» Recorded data
[Start]

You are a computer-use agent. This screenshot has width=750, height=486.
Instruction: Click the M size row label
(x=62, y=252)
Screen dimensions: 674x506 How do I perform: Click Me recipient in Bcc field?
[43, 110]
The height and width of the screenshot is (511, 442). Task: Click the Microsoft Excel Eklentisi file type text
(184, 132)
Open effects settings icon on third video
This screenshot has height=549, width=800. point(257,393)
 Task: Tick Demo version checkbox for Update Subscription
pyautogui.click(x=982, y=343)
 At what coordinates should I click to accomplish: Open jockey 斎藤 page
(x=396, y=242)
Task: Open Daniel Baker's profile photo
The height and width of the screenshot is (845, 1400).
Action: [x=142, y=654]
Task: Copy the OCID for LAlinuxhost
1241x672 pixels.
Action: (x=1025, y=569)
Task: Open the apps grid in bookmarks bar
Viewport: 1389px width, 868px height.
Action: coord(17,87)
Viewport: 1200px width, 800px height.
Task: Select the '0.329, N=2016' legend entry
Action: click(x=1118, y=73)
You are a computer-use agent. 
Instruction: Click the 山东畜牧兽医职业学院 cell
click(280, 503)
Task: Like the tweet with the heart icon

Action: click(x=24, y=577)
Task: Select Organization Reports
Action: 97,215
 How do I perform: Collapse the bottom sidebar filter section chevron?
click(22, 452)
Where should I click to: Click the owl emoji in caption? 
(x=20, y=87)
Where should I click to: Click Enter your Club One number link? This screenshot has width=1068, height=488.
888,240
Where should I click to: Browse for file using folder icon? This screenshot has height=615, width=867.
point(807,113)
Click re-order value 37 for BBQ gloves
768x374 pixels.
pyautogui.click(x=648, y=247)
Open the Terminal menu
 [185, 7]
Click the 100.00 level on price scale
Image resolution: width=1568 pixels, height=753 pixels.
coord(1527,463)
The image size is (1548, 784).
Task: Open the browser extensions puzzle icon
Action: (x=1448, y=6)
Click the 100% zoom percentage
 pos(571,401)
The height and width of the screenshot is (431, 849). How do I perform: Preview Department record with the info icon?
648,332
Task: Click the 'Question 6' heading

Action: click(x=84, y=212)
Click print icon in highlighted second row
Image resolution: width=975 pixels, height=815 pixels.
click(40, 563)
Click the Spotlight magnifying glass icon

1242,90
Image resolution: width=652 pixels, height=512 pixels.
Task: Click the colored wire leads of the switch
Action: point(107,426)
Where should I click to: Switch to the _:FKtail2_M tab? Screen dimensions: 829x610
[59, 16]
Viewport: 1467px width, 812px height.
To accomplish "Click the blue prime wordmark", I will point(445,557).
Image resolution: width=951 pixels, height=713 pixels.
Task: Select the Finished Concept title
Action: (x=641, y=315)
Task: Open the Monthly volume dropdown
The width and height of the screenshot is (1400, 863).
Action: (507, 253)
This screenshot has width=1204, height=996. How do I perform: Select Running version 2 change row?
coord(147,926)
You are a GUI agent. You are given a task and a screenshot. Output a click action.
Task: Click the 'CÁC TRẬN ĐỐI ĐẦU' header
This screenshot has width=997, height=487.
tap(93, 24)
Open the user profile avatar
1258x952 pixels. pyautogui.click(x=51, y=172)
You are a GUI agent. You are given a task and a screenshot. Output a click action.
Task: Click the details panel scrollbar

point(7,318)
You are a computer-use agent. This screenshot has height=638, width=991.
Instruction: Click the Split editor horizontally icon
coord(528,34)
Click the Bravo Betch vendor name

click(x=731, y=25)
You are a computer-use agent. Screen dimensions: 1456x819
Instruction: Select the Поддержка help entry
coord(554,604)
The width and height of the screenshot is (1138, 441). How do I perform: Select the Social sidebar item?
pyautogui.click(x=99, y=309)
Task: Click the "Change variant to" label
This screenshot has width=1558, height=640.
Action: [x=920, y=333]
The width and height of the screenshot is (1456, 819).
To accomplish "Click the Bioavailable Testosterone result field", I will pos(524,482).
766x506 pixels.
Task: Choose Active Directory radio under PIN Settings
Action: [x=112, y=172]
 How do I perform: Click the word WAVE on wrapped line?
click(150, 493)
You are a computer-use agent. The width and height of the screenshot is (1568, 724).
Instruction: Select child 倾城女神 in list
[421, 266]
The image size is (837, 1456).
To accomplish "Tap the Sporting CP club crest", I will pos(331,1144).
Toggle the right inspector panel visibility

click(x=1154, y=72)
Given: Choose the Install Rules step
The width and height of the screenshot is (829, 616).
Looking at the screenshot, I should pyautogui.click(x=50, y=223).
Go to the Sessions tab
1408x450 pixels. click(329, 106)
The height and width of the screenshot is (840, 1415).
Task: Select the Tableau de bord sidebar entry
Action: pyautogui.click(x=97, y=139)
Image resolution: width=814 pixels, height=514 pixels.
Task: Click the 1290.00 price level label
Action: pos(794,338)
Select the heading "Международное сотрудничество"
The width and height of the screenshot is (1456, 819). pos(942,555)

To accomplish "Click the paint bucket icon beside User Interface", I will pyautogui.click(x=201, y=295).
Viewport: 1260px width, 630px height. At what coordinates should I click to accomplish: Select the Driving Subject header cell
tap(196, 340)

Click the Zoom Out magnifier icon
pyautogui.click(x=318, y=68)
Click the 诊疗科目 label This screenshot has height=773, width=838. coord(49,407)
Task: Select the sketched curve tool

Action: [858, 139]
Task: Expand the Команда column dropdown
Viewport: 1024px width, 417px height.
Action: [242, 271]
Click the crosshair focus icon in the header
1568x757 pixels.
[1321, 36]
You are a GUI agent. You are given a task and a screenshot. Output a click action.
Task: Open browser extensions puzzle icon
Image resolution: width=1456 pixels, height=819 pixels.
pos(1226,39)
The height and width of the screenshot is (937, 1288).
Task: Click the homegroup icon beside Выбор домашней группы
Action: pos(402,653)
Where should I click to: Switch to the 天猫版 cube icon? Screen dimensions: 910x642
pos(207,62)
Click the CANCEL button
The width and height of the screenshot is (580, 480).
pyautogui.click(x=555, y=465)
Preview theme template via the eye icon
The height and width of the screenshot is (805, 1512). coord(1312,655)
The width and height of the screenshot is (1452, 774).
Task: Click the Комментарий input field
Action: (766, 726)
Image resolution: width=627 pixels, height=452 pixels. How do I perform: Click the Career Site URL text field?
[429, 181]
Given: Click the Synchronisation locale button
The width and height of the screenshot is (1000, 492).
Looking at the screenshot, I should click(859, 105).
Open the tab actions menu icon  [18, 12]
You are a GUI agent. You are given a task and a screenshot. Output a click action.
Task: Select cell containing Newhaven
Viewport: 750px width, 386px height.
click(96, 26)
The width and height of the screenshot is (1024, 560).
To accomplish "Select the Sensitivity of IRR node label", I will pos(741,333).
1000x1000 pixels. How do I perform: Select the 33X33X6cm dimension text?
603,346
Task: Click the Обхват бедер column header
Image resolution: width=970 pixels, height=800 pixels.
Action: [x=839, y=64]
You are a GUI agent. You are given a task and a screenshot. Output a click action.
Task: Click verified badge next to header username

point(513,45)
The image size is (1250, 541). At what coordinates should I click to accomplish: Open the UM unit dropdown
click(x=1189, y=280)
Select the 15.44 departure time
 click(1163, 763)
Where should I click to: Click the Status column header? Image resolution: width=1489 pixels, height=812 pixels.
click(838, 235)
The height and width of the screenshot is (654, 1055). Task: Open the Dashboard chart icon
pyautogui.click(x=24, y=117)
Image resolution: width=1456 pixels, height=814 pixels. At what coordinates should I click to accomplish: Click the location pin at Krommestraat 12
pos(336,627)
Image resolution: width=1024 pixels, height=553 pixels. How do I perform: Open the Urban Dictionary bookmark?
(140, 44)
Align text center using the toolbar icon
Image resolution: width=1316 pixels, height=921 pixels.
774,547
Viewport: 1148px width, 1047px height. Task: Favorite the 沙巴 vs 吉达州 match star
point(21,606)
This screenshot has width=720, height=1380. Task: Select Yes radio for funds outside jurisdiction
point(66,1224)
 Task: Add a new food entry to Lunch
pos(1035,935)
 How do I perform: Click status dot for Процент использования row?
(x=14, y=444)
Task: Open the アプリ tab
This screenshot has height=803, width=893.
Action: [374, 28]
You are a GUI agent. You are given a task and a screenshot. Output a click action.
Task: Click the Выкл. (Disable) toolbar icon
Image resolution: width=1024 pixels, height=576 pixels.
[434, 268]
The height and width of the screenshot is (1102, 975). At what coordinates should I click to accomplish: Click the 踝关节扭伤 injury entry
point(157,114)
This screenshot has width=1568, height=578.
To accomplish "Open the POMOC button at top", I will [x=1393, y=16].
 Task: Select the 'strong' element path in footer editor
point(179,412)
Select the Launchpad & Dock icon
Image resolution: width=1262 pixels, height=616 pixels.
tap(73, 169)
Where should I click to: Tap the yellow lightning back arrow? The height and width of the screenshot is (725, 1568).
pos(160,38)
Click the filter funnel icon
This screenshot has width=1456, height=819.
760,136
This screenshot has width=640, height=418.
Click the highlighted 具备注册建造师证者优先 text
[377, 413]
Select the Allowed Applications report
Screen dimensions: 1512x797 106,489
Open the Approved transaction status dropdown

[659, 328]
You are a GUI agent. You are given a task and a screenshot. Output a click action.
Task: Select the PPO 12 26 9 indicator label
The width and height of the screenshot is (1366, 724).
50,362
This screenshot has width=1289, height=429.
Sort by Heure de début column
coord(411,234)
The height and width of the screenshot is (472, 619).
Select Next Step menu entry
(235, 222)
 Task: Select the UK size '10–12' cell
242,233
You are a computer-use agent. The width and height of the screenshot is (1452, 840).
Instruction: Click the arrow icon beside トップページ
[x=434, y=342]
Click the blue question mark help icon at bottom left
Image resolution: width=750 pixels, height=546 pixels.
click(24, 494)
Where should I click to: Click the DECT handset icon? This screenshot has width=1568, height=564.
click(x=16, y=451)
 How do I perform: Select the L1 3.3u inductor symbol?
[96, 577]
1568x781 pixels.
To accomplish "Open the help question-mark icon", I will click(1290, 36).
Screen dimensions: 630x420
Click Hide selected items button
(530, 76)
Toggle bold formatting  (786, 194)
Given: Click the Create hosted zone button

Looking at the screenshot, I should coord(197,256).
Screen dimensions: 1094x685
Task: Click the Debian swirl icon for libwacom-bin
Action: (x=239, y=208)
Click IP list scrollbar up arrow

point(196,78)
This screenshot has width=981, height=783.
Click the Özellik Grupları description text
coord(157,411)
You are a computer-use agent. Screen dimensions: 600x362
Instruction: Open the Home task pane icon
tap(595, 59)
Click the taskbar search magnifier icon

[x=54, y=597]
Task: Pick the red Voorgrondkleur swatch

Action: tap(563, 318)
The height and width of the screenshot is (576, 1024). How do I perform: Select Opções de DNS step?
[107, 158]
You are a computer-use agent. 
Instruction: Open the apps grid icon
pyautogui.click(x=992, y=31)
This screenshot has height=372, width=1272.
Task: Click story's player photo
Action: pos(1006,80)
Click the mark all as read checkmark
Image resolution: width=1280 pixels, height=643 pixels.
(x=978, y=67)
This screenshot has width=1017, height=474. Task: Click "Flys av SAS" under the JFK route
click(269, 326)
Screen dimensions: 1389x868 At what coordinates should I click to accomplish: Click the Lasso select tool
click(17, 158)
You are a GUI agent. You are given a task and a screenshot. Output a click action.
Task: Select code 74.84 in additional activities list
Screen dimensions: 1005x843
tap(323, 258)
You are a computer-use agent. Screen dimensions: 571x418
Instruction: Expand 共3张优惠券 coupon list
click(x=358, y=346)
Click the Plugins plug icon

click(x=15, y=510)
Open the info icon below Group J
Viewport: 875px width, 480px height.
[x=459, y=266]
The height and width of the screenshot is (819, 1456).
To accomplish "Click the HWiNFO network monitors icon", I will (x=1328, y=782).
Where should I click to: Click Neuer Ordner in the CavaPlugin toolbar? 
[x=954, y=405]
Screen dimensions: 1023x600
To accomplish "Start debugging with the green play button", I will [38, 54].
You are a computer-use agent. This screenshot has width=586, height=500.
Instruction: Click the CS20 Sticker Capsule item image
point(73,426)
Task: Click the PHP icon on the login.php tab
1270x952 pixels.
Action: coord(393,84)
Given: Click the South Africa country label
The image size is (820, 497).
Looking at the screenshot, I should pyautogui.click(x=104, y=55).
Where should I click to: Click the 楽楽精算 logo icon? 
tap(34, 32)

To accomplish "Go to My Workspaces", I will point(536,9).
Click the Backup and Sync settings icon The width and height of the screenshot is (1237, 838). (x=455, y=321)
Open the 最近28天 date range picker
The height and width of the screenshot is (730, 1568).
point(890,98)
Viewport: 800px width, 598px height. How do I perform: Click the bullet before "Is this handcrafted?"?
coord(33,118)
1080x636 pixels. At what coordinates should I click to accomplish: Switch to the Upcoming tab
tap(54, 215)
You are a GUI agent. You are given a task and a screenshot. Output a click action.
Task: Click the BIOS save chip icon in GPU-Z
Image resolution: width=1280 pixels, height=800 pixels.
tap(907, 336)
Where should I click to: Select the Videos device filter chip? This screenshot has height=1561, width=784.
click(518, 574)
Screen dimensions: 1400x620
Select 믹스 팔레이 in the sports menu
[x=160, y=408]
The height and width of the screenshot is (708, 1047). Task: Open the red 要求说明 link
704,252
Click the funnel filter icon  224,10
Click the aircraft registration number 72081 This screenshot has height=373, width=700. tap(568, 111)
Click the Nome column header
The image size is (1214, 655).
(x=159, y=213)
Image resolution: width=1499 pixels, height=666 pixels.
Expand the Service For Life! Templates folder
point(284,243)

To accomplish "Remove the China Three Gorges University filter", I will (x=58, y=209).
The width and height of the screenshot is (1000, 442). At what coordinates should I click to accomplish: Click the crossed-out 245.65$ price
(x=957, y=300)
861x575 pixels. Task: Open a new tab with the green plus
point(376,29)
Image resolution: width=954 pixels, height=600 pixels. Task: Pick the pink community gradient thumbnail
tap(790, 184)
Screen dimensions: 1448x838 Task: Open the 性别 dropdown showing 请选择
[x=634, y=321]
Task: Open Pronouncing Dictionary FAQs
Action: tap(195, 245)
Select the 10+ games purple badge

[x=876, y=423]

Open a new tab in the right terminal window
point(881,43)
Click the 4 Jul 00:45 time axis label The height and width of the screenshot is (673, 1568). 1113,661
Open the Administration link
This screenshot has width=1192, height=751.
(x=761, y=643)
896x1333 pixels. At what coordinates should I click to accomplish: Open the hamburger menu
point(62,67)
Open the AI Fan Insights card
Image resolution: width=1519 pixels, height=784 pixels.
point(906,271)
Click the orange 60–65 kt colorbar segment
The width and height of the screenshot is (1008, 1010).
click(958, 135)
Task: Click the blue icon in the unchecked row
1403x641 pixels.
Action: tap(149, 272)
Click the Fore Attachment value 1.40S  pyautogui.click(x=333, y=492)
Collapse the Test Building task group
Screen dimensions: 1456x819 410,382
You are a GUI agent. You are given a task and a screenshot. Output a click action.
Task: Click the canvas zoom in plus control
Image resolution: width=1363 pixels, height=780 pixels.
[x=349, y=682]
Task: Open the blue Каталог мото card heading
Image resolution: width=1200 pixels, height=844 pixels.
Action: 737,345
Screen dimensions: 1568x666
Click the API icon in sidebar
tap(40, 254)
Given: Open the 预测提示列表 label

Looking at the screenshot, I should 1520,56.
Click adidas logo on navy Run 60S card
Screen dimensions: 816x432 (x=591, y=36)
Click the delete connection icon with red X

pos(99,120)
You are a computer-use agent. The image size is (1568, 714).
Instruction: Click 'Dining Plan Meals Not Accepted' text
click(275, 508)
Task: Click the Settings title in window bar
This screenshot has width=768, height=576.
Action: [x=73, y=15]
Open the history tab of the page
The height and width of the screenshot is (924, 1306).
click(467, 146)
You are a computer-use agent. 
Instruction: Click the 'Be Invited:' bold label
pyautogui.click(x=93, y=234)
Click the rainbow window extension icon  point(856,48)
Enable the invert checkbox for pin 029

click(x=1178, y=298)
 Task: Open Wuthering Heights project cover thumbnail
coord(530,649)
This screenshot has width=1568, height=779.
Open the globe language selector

[End]

» Problem requirements
Which lines in the records above contain the word "profile"? Find each one and copy it out in full.

» The output
Task: Open Daniel Baker's profile photo
Open the user profile avatar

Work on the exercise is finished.